De tweelingen kijken grootmoeder aan.
‘Wéet grootmoeder, hoe dat komt? En kan grootmoeder maken, dat ze niet meer zoo vaak stout zijn?’
‘Kijk 's’, zegt grootmoeder. Jullie weten wel, dat alle menschen zonde doen. En om nu van die zonden verlost te worden, hebben we allemaal den Heere Jezus noodig. Allemaal: Grootvader en grootmoeder net zoo goed als Wil en Til.’
‘Ja’, knikt Wil. Dat weten de tweelingen wel. Daarover heeft moeder ook al eens met de meisjes gepraat. En ze begrijpen het best. Nu zegt grootmoeder precies hetzelfde als moeder.
‘De Heere Jezus wil al onze zonden vergeven, als wij er Hem om vragen, telkens weer.’
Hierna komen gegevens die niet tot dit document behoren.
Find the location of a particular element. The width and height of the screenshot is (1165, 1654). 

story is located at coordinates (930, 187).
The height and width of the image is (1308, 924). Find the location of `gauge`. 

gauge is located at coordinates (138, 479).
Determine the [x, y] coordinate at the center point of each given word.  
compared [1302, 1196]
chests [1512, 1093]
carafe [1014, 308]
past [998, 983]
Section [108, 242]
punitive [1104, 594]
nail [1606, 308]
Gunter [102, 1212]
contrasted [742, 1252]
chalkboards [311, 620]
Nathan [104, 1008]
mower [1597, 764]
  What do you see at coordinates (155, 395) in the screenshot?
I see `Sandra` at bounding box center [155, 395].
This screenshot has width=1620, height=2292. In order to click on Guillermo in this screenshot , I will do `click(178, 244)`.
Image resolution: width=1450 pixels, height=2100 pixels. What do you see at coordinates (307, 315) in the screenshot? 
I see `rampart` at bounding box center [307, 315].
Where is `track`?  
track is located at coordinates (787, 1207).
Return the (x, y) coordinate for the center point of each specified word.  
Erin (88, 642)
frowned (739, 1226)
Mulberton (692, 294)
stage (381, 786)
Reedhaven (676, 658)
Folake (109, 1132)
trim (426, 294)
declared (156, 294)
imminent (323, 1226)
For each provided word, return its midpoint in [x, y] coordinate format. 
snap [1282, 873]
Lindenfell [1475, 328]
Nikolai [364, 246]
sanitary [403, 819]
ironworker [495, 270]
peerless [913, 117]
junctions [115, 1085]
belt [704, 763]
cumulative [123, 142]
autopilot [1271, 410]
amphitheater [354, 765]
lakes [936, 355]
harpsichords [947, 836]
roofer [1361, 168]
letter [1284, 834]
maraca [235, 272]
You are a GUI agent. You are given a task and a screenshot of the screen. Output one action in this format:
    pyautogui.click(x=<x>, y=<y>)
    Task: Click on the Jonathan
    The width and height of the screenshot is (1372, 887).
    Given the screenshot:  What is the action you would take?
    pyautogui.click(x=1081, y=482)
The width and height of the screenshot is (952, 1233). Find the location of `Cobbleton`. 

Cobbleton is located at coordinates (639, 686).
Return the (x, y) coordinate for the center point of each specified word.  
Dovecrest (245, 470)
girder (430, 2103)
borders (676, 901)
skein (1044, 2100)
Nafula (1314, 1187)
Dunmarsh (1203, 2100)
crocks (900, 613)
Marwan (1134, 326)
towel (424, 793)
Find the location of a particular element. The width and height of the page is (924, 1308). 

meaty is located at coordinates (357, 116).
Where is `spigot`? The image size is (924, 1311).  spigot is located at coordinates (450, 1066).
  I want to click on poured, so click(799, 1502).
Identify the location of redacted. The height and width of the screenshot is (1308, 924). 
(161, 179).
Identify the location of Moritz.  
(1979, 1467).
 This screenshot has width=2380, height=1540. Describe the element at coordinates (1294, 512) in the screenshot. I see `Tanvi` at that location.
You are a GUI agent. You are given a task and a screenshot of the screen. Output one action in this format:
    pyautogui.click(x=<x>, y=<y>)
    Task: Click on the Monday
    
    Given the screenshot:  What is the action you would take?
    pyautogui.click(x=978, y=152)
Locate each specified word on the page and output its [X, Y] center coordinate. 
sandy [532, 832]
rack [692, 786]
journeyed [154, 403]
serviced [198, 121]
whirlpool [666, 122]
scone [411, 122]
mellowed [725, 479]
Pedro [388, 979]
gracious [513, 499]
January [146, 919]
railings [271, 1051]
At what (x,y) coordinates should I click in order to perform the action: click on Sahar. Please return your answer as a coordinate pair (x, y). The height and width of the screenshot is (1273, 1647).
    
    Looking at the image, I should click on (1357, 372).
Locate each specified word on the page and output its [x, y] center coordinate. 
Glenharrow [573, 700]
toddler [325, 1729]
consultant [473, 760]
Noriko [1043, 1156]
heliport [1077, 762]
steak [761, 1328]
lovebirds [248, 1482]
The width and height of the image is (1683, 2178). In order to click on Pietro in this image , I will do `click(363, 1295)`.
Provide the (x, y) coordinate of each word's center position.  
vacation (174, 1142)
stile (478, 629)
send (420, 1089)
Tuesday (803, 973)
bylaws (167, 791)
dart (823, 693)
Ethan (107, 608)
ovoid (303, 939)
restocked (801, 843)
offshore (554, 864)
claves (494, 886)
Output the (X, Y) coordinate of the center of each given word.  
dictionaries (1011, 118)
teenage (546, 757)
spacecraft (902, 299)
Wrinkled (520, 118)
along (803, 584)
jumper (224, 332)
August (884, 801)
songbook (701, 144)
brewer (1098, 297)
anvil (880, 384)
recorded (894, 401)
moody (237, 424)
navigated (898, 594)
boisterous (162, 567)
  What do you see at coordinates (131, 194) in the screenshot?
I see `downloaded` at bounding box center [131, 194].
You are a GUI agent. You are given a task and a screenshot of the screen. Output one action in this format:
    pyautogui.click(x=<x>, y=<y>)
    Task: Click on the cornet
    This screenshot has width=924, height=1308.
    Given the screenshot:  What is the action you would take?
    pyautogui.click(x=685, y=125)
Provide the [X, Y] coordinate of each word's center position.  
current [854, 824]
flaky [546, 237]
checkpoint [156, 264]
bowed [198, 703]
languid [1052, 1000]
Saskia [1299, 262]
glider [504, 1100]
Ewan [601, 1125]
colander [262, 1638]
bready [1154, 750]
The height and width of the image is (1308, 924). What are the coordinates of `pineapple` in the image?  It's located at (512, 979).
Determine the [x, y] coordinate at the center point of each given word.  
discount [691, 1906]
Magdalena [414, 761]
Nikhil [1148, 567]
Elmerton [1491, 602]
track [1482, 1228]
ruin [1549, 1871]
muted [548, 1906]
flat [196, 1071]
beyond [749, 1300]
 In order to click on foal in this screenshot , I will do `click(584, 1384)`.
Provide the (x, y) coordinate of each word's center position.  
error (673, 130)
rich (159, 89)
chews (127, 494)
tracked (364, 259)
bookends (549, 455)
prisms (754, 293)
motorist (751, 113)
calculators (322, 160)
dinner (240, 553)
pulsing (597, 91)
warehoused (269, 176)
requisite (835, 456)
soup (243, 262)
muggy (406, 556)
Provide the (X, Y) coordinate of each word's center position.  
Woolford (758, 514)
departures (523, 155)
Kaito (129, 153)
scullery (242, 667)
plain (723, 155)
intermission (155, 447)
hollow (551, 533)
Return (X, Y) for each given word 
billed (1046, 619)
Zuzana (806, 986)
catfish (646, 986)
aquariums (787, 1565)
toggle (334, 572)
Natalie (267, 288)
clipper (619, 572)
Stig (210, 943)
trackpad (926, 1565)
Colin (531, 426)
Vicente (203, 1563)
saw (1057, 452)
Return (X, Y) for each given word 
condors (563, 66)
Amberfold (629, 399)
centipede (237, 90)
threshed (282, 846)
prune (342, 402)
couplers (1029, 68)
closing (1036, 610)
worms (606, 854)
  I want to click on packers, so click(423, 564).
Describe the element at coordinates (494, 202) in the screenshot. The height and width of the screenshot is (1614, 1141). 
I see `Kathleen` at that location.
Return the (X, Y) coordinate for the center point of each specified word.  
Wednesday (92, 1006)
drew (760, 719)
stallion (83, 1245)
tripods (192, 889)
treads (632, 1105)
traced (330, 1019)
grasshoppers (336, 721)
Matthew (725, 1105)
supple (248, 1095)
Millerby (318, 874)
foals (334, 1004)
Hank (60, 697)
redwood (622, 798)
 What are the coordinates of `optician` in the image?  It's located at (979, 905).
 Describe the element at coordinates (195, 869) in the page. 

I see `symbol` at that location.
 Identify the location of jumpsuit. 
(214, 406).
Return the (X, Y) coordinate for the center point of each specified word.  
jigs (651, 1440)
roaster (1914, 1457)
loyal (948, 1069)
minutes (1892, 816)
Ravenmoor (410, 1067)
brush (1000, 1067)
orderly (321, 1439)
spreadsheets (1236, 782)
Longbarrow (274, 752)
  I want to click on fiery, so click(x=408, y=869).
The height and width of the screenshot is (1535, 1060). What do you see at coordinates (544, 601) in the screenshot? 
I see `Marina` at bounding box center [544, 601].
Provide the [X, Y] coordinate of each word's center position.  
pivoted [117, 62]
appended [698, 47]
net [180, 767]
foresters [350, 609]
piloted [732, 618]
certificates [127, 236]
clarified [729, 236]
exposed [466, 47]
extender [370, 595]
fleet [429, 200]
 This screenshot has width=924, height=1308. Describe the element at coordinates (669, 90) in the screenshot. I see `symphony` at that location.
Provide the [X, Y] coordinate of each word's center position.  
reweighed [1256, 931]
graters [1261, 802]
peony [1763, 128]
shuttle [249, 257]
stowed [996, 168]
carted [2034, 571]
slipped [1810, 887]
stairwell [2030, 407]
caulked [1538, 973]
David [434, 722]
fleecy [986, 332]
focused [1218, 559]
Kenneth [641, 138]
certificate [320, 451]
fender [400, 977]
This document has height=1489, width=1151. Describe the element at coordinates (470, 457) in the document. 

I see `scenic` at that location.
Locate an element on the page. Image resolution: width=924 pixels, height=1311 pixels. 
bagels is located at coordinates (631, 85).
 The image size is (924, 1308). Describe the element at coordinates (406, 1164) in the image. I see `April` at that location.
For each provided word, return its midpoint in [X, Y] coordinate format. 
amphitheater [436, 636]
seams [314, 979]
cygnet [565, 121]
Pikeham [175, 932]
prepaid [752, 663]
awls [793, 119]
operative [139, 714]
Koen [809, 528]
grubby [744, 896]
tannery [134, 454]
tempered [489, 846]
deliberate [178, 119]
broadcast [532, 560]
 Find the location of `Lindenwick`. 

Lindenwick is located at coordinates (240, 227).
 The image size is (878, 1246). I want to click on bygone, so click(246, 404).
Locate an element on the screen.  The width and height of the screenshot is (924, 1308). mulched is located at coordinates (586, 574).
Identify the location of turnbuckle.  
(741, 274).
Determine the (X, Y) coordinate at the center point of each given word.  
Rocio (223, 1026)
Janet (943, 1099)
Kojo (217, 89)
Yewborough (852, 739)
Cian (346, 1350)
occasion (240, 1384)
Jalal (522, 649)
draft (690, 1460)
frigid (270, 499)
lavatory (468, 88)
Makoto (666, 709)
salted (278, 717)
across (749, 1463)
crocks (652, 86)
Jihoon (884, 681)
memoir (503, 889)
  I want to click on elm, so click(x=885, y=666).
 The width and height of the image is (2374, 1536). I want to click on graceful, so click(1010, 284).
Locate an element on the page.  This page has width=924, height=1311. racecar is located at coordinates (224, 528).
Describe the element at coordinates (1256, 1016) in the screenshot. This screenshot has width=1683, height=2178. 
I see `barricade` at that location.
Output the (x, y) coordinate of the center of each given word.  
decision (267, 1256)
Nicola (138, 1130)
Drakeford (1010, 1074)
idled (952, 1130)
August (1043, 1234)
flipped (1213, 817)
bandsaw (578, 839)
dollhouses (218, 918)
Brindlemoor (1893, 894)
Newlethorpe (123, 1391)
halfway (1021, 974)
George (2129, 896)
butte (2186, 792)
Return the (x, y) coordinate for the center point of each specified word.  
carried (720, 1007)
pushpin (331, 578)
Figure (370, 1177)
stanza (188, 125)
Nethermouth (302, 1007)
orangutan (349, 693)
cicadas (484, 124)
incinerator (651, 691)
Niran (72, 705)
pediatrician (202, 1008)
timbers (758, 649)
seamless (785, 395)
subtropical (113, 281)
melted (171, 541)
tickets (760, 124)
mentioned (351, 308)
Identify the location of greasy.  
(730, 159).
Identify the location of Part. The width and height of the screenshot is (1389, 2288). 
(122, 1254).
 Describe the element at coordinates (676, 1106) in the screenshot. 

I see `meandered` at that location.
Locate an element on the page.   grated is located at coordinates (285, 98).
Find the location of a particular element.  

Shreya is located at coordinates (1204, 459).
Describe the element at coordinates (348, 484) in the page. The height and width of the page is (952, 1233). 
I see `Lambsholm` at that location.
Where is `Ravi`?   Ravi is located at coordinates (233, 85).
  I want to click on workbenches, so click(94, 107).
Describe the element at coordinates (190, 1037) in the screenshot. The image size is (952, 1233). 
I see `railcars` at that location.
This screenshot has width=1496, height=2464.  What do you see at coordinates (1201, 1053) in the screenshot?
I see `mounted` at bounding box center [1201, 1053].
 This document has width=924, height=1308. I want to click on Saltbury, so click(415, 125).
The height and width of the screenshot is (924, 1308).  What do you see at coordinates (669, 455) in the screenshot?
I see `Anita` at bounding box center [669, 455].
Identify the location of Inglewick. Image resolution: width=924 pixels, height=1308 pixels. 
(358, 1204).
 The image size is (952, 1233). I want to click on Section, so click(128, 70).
‘Dat doen we iederen avond, grootmoe’, zegt Til.
‘Dan vragen we, of de Heere Jezus wil maken, dat we niet meer zoo ongehoorzaam zijn’, voegt Wil er bij.
‘Dan zal de Heere zéker naar jullie luisteren’, zegt grootmoeder.
‘En doén we dan geen kwaad meer?’ vraagt Til.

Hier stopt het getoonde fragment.